The monetary policy committee is a master of policy inaction
Today’s number to remember is 86.
That is how many monthly monetary policy committee (MPC) meetings will have passed without a change in interest rates, assuming one does not happen today. Of course, I could be wrong in expecting no change from the MPC – along with every other economist on the planet.
When there is ultimately a rise in interest rates, however, I might give a live musical performance outside the Bank of England – strumming my guitar in celebration.
It is tempting to speculate what the MPC now does in its meetings, when the outcome is so predictable. Perhaps they could start listening to music and then publish their playlist selections in the minutes.
Last summer, the theme song might have been “You Ain’t Seen Nothing Yet” by Bachman Turner Overdrive. The 1974 hit from the legendary Canadian band conjures up the sentiments of their fellow countryman Mark Carney in his Lincoln speech last July.
His sub-text then was that a rise in interest rates could occur around the turn of the year. So all we had to do was wait a few months and the Bank would act.
The playlist for the MPC meeting might now have shifted to that other 1974 hit song from Stevie Wonder – backed by the Jackson Five – “You Haven’t Done Nothing”.

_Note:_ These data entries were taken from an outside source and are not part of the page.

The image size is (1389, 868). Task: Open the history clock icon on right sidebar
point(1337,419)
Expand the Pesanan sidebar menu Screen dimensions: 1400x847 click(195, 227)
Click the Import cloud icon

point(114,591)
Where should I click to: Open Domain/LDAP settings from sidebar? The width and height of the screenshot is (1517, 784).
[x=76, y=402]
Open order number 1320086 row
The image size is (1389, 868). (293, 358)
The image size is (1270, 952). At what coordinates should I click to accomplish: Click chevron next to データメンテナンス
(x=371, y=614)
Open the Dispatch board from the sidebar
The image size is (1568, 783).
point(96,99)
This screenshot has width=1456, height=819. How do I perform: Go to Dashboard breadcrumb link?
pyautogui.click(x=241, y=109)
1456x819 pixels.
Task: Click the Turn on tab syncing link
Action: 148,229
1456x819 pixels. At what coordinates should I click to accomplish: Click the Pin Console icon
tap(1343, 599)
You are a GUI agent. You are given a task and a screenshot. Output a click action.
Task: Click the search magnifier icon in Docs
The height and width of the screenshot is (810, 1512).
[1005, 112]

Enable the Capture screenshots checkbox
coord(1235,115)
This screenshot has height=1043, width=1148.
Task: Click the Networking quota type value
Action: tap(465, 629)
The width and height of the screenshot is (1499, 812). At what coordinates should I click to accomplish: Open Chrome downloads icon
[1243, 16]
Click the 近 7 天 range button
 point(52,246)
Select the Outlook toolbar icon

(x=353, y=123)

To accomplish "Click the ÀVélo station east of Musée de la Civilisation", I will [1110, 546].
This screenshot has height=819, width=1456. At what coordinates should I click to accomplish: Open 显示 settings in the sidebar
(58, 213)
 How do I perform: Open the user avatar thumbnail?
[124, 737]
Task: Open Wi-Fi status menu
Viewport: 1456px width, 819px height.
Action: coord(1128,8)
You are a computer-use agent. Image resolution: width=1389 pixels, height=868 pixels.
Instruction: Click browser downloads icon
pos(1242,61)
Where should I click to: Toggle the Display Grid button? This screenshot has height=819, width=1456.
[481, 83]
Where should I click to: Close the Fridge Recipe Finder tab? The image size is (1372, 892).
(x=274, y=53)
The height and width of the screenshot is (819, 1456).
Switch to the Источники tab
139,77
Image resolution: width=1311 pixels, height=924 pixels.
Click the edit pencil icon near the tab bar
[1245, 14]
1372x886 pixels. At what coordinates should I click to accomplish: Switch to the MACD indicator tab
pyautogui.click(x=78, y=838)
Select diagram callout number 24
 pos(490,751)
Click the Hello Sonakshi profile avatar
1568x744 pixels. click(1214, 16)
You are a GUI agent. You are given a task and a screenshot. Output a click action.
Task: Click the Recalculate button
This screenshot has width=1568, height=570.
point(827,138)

The MPC haven’t done anything to change interest rates for 86 meetings. And current market expectations are that it could well be 100 meetings or more before we see any upward move.
Could interest rates be cut further? To 0.25 per cent, zero or even into negative territory?
There are some MPC members who may be thinking in that direction – but I don’t think that will happen, if it ever does, this month.
The key issue for the MPC now is to keep a stable hand on the tiller and not do anything to rock the boat as we prepare for the EU referendum. That is a very sensible course of action, to avoid the Bank of England getting embroiled in a highly charged political debate.
Looking ahead, however, we should be preparing for gradual rate rises if there is a Remain verdict in the Referendum.
Read more: Carney’s grilling at the House of Lords
In the event of a Leave vote, monetary policy will have to stabilise the economy as best it can. If the pound goes into free-fall, higher interest rates could come quite quickly onto the agenda. Or the Bank could choose to launch more QE or cut interest rates further.
A Leave vote would shock the MPC out of its current mode of masterly inaction. But in the absence of such a shock, I fear that the Committee will be too slow to raise rates, and we will eventually regret the consequences.